» **文本节选**:
Luke wants to upgrade his home computer network from 10mbs to 100mbs. His existing network uses 10base2 (coaxial) cables that allow you to connect any number of computers together in a linear arrangement. Luke is particulary proud that he solved a nasty NP-complete problem in order to minimize the total cable length.
Unfortunately, Luke cannot use his existing cabling. The 100mbs system uses 100baseT (twisted pair) cables. Each 100baseT cable connects only two devices: either two network cards or a network card and a hub. (A hub is an electronic device that interconnects several cables.) Luke has a choice: He can buy 2N-2 network cards and connect his N computers together by inserting one or more cards into each computer and connecting them all together. Or he can buy N network cards and a hub and connect each of his N computers to the hub. The first approach would require that Luke configure his operating system to forward network traffic. However, with the installation of Winux 2007.2, Luke discovered that network forwarding no longer worked. He couldn't figure out how to re-enable forwarding, and he had never heard of Prim or Kruskal, so he settled on the second approach: N network cards and a hub.
Luke lives in a loft and so is prepared to run the cables and place the hub anywhere. But he won't move his computers. He wants to minimize the total length of cable he must buy.
Input
The first line of input contains a positive integer N <= 100, the number of computers. N lines follow; each gives the (x,y) coordinates (in mm.) of a computer within the room. All coordinates are integers between 0 and 10,000.
Output
Output consists of one number, the total length of the cable segments, rounded to the nearest mm.
Sample Input
4 0 0 0 10000 10000 10000 10000 0
Sample Output
28284
題解
隨機化貪心(模擬退火)
模擬退火就是一開始的隨機範圍較大,到後來不斷縮小隨機的範圍
對於這道題而言
我的思路就是先選一個點,然後以它做一個半徑爲L的圓
把這個圓上的100等分點取出來,找到代價最小的一個,走過去
然後把L除以2,再繼續這樣操作(爲什麼是除以2,因爲我想到了倍增逼近)
直到精度符合要求
這其實就是模擬退火
٩(๑>◡<๑)۶人生第一道模擬退火٩(๑>◡<๑)۶
代碼:(我也不知道模擬退火是不是我這麼寫的。。。)
#include<cstdio>
#include<cmath>
#include<cstring>
#include<algorithm>
using namespace std;
#define N 105
const double eps=1e-12;
const double PI=0.0628318530717958647692528677;
int n;
double a[N][2];
double f(double x,double y)
{
double sum=0;
for(int i=1;i<=n;i++)
sum+=sqrt((a[i][0]-x)*(a[i][0]-x)+(a[i][1]-y)*(a[i][1]-y));
return sum;
}
int main()
{
double mxx=-100000,mix=100000;
double mxy=-100000,miy=100000;
int i;double sita,x,y,nx,ny,L,tmp;
scanf("%d",&n);
for(i=1;i<=n;i++){
scanf("%lf%lf",&a[i][0],&a[i][1]);
mxx=max(mxx,a[i][0]);mix=min(mix,a[i][0]);
mxy=max(mxy,a[i][1]);miy=min(miy,a[i][1]);
}
x=(mxx+mix)/2;y=(mxy+miy)/2;
L=2*max(mxx-mix,mxy-miy);
for(;L>=eps;L/=2){
double mi=1000000000.0;
for(i=0,sita=0;i<=100;i++,sita+=PI){
tmp=f(x+L*cos(sita),y+L*sin(sita));
if(mi>tmp){
mi=tmp;
nx=x+L*cos(sita);
ny=y+L*sin(sita);
}
}
x=nx;y=ny;
}
printf("%.0f",f(x,y));
//printf("\n%.12f %.12f",x,y);
}

» **练习要求**: 逐字抄出上方文本节选中从“#include<cstdio>”开始、到“for(int i=1;i<=n;i++)”为止的部分，末尾的“for(int i=1;i<=n;i++)”也要包括在内。

(已保存的数据记录)
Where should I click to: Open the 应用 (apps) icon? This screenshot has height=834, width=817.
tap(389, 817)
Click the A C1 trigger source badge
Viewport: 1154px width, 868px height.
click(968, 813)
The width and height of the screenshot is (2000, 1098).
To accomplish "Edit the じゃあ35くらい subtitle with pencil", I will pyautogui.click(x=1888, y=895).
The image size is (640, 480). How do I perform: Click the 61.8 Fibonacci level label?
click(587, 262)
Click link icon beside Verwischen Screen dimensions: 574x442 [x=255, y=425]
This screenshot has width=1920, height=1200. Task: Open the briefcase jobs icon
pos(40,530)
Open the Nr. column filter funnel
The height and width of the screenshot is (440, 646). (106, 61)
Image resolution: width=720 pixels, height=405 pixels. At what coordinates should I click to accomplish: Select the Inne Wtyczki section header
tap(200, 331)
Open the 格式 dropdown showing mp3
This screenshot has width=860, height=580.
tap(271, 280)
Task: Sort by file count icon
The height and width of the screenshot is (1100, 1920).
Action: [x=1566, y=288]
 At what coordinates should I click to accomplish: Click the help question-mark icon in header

» **参考答案**:
#include<cstdio>
#include<cmath>
#include<cstring>
#include<algorithm>
using namespace std;
#define N 105
const double eps=1e-12;
const double PI=0.0628318530717958647692528677;
int n;
double a[N][2];
double f(double x,double y)
{
double sum=0;
for(int i=1;i<=n;i++)